§ **ÉNONCÉ**
Dans le texte fourni ci-dessous sur la protection de l'enfance, recopiez mot pour mot tout ce qui va de « La protection de » jusqu'à « soins aux enfants. » inclus.

§ **TEXTE FOURNI**
——

Ce sont des paroles très ambitieuses, et c’est ce qui nous motive à faire notre travail. Nous connaissons les défis auxquels nous faisons face.

La protection de l’enfance représente un autre facteur de risque très élevé pour un grand nombre de nos gens en raison de la façon dont fonctionne le système de protection de l’enfance et de la façon dont il fait automatiquement disparaître l’identité des personnes qui se retrouvent dans ce système et ne leur offre pas le même niveau de soutien et les mêmes possibilités qui leur aurait autrement été offertes s’ils avaient reçu de meilleurs soins. Nous devons mieux nous occuper de nos enfants, et c’est un enjeu qui a été exprimé par tous les Inuits et toutes les compétences lors de notre réunion de la semaine dernière, c’est-à-dire la réunion d’urgence sur les soins aux enfants.

——

§ **EXTRAITS DE DONNÉES**
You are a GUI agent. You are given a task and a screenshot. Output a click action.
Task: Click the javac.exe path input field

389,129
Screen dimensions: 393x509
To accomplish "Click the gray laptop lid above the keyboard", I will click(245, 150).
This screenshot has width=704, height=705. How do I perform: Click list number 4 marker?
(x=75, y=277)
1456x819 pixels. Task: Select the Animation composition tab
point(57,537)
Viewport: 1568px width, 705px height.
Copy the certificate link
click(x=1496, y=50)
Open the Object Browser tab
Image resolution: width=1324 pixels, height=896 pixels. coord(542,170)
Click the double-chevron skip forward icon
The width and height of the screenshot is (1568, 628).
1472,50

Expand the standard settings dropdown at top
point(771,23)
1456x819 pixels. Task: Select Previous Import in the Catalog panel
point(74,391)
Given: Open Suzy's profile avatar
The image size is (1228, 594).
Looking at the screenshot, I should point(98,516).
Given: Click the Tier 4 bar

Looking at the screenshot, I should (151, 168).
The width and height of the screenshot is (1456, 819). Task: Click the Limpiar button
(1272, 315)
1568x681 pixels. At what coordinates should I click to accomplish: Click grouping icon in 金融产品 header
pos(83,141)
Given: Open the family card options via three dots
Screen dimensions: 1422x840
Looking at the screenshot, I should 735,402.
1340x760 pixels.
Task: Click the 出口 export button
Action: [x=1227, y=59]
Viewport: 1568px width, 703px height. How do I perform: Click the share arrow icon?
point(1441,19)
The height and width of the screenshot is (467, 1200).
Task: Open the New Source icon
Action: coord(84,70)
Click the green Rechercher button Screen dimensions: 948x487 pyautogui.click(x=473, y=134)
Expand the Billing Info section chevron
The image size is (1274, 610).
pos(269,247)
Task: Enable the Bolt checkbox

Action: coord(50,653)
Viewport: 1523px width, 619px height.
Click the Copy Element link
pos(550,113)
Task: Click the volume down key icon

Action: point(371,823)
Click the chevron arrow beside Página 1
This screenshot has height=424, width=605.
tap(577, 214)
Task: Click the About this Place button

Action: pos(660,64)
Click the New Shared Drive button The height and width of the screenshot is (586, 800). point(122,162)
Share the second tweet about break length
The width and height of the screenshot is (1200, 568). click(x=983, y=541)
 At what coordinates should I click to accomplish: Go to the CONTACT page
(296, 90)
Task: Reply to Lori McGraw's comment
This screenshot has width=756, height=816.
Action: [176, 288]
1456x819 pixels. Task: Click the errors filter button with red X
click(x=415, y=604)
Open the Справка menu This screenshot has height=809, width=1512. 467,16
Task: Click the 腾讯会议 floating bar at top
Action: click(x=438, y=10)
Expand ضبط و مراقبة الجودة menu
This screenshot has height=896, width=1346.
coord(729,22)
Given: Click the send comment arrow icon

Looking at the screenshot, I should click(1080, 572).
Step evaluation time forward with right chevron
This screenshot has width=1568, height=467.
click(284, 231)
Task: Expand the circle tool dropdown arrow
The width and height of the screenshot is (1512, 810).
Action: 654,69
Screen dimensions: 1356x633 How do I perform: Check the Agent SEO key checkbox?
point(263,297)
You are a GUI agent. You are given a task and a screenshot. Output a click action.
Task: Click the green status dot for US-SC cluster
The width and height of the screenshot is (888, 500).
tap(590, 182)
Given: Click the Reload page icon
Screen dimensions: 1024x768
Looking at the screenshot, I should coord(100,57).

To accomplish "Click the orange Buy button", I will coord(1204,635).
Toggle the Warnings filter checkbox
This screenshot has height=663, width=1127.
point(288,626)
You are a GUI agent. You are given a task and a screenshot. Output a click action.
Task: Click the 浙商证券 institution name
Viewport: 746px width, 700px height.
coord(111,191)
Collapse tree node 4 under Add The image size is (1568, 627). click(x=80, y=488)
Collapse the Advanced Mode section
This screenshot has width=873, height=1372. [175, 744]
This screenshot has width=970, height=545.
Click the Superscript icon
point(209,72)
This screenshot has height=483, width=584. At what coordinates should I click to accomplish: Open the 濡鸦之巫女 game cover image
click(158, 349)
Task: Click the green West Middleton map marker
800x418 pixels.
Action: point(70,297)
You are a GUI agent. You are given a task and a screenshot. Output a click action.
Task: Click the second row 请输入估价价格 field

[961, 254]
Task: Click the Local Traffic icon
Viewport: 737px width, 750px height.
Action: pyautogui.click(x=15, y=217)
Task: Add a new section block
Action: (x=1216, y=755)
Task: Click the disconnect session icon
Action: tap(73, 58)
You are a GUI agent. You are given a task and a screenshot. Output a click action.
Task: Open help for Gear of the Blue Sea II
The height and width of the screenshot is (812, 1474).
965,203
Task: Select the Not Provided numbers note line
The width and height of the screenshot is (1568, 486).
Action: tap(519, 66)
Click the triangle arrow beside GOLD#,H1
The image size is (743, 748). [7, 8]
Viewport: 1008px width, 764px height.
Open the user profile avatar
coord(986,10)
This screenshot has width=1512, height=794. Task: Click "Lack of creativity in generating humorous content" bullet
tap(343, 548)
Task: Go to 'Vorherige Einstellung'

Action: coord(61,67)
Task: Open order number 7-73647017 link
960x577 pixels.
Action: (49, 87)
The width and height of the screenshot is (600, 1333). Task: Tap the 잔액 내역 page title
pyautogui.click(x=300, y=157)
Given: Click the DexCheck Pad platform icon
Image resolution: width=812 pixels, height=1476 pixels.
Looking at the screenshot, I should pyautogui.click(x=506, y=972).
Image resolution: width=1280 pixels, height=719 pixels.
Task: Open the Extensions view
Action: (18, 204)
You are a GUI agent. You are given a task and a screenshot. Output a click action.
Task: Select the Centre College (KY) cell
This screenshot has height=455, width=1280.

——

§ **RÉPONSE**
La protection de l’enfance représente un autre facteur de risque très élevé pour un grand nombre de nos gens en raison de la façon dont fonctionne le système de protection de l’enfance et de la façon dont il fait automatiquement disparaître l’identité des personnes qui se retrouvent dans ce système et ne leur offre pas le même niveau de soutien et les mêmes possibilités qui leur aurait autrement été offertes s’ils avaient reçu de meilleurs soins. Nous devons mieux nous occuper de nos enfants, et c’est un enjeu qui a été exprimé par tous les Inuits et toutes les compétences lors de notre réunion de la semaine dernière, c’est-à-dire la réunion d’urgence sur les soins aux enfants.